Tasks to perform:
1. The workflow node documentation describes what a Map Node gives its Subworkflow on each run. List those input variables.
2. Continue the workflow node documentation after its last sentence.

Page extract:

⁂

The Code Execution Node empowers you to include custom logic defined directly in the workflow. You can even import custom public packages within the node’s logic. We support the following languages:

  • Python
  • TypeScript

Code Execution Node

Subworkflow Nodes

Subworkflow Nodes are essential for managing giant, complex workflows. Define reusable groups of nodes in one Workflow Sandbox and have them directly accessible upon deployment from any other workflow in your workspace. Subworkflow nodes also support release tag specification, allowing you the option to always invoke the latest workflow, or pinning to a specific release tag defined by you.

Check out the video below to see Subworkflow Nodes in action!

Inline Subworkflow Nodes

Subworkflow Nodes could also be defined directly within the existing Workflow editor! This spawns a new editor within the existing parent Workflow that supports many of the same features as the parent Workflow such as all existing nodes and copy/paste. This could be used to help organize complex Workflow architectures into separate, digestable groups. Check out the video below to see it in action!

Map Nodes

Map Nodes allow you to easily run a Subworkflow multiple times in a row. Map Nodes work in the same way that array map functions do in many common programming languages. The Nodes take a JSON array as an input and iterate over it, running a Subworkflow for each item. The Subworkflow is provided with three input variables for the iteration item, index and the array. The output of every Subworkflow is then combined into a single array as a Node output. Map Nodes also support up to 96 concurrent iterations.

Guardrail Nodes

Guardrail Nodes allow you to use Evaluation Metrics from within a Workflow. Guardrail Nodes let you run pre-defined evaluation criteria at runtime as part of a Workflow execution so that you can drive downstream behavior based on that Metric’s score.

For example, if building a RAG application, you might determine whether the generated response passes some threshold for Ragas Faithfulness and if not, loop around to try again.

Guardrail Nodes

Conditional Node

Conditional Nodes are extremely powerful because they can help you diverge the execution path of your Workflow based on the results of an upstream node. The Conditional Node supports as many if-else-if conditions as you’d like and the rules can be grouped / nested within each other.

⁂

Provided data:

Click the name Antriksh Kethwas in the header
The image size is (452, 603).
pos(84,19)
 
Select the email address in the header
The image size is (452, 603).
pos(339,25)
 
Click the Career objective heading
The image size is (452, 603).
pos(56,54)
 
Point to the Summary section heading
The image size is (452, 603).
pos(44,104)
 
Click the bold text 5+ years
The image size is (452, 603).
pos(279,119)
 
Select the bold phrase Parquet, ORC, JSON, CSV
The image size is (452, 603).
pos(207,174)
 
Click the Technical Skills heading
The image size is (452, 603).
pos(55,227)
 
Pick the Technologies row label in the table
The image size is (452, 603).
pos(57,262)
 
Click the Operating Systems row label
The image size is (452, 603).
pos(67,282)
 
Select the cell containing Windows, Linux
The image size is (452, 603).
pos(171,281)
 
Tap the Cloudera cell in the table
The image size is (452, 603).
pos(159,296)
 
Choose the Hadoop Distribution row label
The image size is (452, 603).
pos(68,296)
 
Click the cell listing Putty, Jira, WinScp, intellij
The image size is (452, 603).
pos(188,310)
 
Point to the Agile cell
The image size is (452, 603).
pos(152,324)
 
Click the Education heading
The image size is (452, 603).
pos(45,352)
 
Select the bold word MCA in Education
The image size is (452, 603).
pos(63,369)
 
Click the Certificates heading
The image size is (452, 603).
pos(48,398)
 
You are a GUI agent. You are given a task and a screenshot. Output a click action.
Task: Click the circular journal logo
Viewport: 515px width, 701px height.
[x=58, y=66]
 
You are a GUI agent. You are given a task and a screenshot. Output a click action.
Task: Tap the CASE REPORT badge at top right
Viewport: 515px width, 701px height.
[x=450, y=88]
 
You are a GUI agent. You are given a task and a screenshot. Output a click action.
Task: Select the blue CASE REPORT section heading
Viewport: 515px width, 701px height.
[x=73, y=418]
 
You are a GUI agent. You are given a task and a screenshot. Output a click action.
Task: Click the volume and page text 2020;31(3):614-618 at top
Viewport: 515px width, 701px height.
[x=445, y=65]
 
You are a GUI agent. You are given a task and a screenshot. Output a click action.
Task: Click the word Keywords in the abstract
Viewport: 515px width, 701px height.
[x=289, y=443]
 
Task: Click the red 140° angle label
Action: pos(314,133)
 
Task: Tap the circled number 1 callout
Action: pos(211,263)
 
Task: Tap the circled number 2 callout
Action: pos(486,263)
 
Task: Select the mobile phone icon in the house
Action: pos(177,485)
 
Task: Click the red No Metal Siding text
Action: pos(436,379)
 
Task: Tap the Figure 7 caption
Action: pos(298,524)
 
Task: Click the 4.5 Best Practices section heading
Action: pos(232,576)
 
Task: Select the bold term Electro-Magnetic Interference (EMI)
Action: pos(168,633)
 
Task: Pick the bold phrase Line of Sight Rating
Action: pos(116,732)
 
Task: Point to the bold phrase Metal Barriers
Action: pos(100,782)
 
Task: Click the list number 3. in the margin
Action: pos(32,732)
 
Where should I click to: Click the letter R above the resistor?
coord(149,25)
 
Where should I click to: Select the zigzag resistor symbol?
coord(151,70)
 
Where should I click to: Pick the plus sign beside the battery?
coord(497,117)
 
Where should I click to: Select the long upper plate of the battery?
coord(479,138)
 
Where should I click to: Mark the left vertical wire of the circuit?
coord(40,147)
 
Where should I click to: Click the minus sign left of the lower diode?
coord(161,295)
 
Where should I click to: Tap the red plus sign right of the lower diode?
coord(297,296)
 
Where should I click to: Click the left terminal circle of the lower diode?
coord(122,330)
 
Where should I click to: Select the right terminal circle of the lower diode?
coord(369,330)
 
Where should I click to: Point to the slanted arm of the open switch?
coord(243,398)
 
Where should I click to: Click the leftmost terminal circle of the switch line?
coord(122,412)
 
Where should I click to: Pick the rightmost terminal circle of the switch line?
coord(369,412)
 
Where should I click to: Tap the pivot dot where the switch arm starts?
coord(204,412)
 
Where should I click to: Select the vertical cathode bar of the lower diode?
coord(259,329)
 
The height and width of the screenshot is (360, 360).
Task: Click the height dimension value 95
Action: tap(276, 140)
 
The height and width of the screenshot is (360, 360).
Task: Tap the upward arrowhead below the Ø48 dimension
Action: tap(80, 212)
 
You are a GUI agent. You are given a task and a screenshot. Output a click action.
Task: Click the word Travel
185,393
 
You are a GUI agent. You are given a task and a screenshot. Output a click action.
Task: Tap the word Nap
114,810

⁂

Answers to the exercises:
1.
- the iteration item
- the index
- the array

2.
The number of exit options from a conditional node equal the number of if-else-if conditions created on the node

Conditional Node

Tip - Equality Checking Templating Nodes

See our tips about invisible whitespace in Jinja

Wrong Way To Check Equality From Templating Nodes

The issue in the above check is that we’re not using the Jinja2 syntax to remove unintentional whitespace: {%- and {{- rather than {% or {{

Right Way To Check Equality From Templating Nodes

You can see here that adding the - character fixes the issue and gets the correct branch to execute after the conditional.

Merge Node

Merge Nodes are used when the goal is to bring back the execution of divergent paths into one path. You can configure the number of inputs to a Merge Node and choose between “Await All” or “Await Any” as your merge strategy. The merge strategy determines the logic that will continue workflow execution.

Merge Node

Final Output Node

The Final Output Node represents the end of your workflow. Your workflow may have multiple Final Output Nodes if the execution has been branched off from an upstream node.

A name for the output and an output type must be configured here because the response streamed back from the endpoint (when the workflow is taken to production) has this information included.

Final Output Node

Error Node

The Error Node enables you to reject the full workflow, terminating execution with an error event wherever you define it in your execution flow. There are two types of errors you could raise with this node:

  • Pass-through - Use an Error output from an upstream node and pass it through to this node.
  • Custom - Define your own String output that this node will use as an error message

Error Node

Note Node

The Note Node helps you keep your workflow organized and maintainable. You can use it to add context, related links, or other pieces of information in your workflow. They don’t alter any functionality in your workflow, and are purely for your team and you. You can change the font size and even use colors!